By Keith Prosk
Angharad Davies (violin), Klaus Lang (harmonium), and Anton Lukoszevieze (cello) play freely for one track lasting 53 minutes on unfurling, an enchanting, cyclical soundscape. Davies and Lukoszevieze are long-time collaborators in various new music performance groups, perhaps most famously on the first disc of Wandelweiser und so weiter and in Apartment House. This is the first time either played with Lang, though the harmony here would belie that, especially considering the trio spent just a few minutes discussing broad structural elements before playing.
Those structural elements separate unfurling into three recognizable ~15 minute sections that generally begin with a spacious, harsh, low-volume sound created by extended techniques and grow to a dense, mellifluous, booming music that is more familiar. The early parts of each section contain what I think is pumping but not playing the harmonium to create something that sounds like a glitched recording of someone shifting in a pew, creaking, chirping, squeaking, scraping, and whining from all three instruments, some light sawing that can almost mimic the undulating waves sometimes emitted by the harmonium, some plucked strings. Without too much notice, this gives way to the full warm throb of the organ flanked by see-saw strings, with descending glissandos met with ascending glissandos from the other, alternating, and deep dense woody bowing to more closely match the color of the organ. Or sometimes the strings might sync to create a siren. Or one might bow a melancholy melody. The total sections certainly play with extremes in volume, density, and timbre, while the latter parts of them tweak pulse and pitch to create a mood of serenity out of one that may otherwise be shocking in its contrasts.
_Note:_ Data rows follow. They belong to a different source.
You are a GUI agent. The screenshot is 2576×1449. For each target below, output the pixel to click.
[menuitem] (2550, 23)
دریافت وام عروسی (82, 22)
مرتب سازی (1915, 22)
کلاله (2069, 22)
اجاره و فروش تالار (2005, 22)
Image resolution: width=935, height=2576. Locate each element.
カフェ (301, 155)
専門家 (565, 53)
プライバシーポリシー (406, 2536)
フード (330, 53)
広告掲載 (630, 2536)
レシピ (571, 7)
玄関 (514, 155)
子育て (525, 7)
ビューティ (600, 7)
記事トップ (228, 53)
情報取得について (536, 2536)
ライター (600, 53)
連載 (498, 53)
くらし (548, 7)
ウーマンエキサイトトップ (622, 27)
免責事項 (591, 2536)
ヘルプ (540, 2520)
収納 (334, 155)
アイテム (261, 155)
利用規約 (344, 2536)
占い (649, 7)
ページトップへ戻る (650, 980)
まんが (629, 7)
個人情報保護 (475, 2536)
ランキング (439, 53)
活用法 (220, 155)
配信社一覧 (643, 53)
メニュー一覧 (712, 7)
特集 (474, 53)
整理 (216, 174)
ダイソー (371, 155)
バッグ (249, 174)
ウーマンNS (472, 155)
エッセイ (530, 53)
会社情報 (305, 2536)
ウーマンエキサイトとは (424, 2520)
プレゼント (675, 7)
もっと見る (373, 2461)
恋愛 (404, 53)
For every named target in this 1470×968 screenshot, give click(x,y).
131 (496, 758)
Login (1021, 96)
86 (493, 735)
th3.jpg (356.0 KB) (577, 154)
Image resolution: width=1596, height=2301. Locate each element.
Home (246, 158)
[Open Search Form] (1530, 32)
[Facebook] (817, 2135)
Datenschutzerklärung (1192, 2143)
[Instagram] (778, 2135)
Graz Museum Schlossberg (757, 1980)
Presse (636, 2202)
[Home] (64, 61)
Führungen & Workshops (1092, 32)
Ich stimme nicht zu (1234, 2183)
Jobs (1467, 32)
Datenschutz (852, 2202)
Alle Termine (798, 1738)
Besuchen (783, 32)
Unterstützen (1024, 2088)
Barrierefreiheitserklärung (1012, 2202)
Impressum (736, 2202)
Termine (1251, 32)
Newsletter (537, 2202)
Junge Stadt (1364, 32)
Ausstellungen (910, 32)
These are the broad strokes, but each section and their parts are distinct, with each seemingly becoming more emotive, cathartic, or film-soundtrackesque along the way.
Being able to evoke a range of responses in one piece by manipulating the basic components of music like volume, timbre, and density demonstrates a special mastery at work here. And, I think it’s hard not to enjoy the rich sound of organ and these strings.
unfurling is available digitally and on CD.